Tracking the Strings.Designer.cs file in source control creates a bunch of ugly merge conflicts and it's autogenerated anyway, so we decided to untrack it (remove it from source control and ignore the local copy of the file).

This works well, except that on a fresh checkout of the source the Strings.Designer.cs file doesn't exist. The PublicResXFileCodeGenerator that generates the file from Strings.resx balks with a warning:

"The custom tool 'PublicResXFileCodeGenerator' failed while processing the file 'Views\Setup\App_LocalResources\Strings.resx'."

And as a result, all of the strings in that file generate compile errors. This means you must manually right-click on each Strings.resx file in the project and choose "Run Custom Tool".

Is there any way to get the ResX code generator tool to run automatically even if Strings.Designer.cs doesn't yet exist?

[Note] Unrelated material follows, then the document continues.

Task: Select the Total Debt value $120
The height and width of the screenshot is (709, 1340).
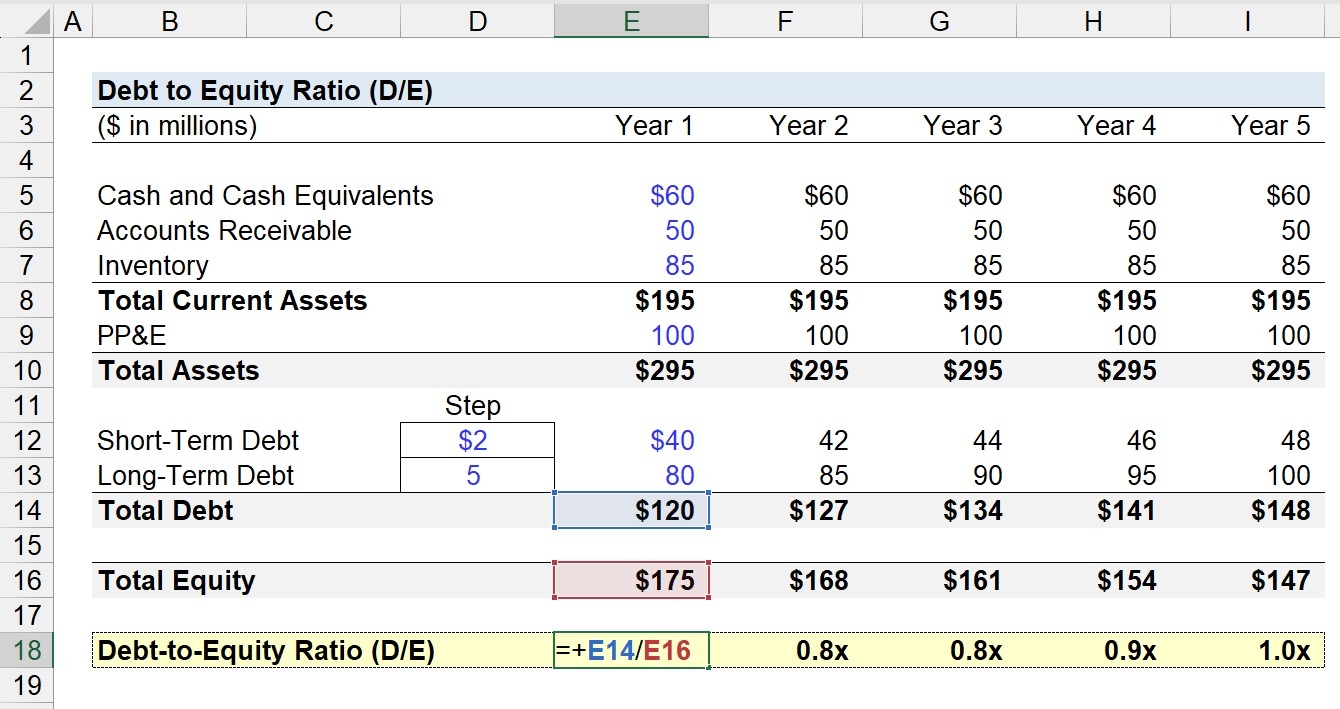Action: pyautogui.click(x=631, y=510)
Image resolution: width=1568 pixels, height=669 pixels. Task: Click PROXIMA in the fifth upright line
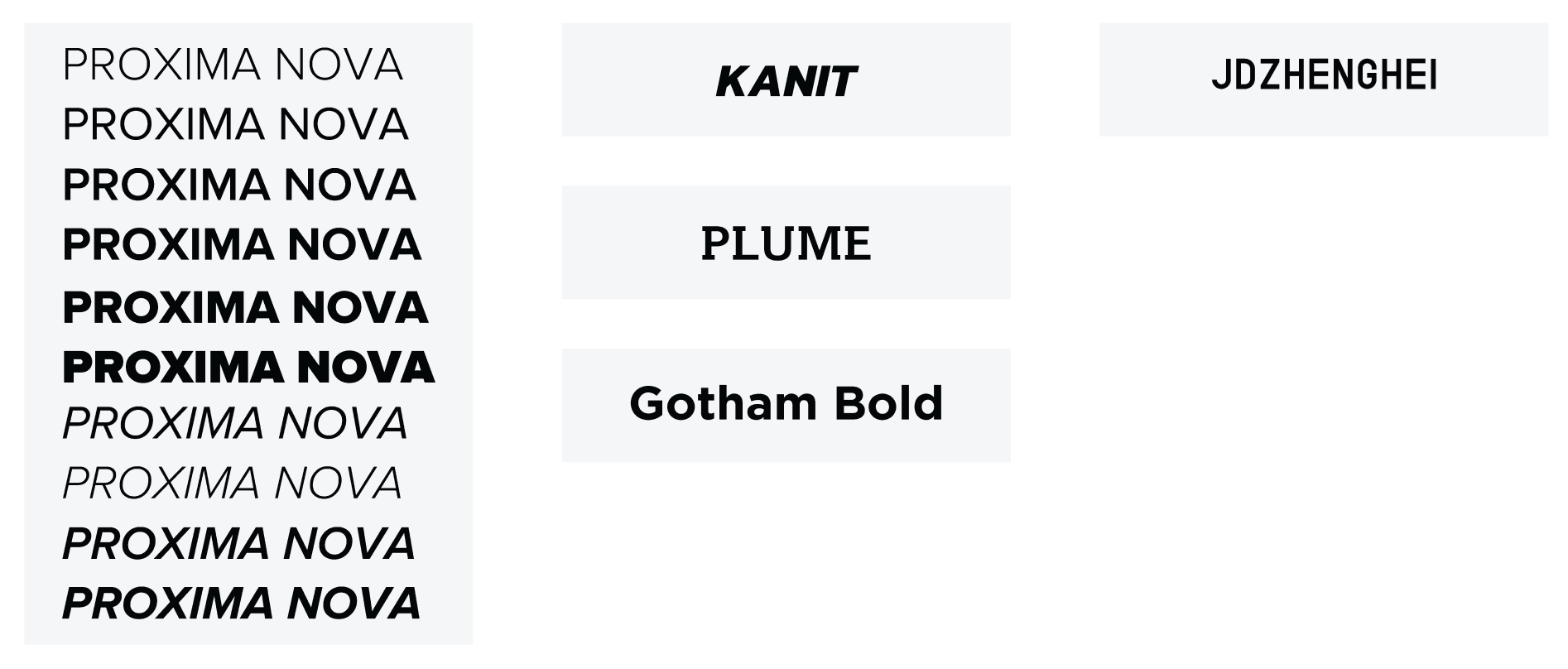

(We've experimented with ResGen but it is finicky--it refuses to generate Strings files with the proper filename and namespace.)

+1  A: 

You can use ResGen.exe to explicitly regenerate the .resources and .Designer.cs files from your .resx. Just throw a command that looks something like the following into your prebuild events:

ResGen.exe Strings.resx NameSpace.Strings.resources /publicClass /str:cs,"Your.Namespace",Strings,Strings.Designer.cs

...which will generate a Your.Namespace.Strings.resources file and a Strings.Designer.cs file w/ a "Strings" class in the "Your.Namespace" namespace.

(The /publicClass switch tells ResGen to generate public members, and "cs" is the C# language choice.)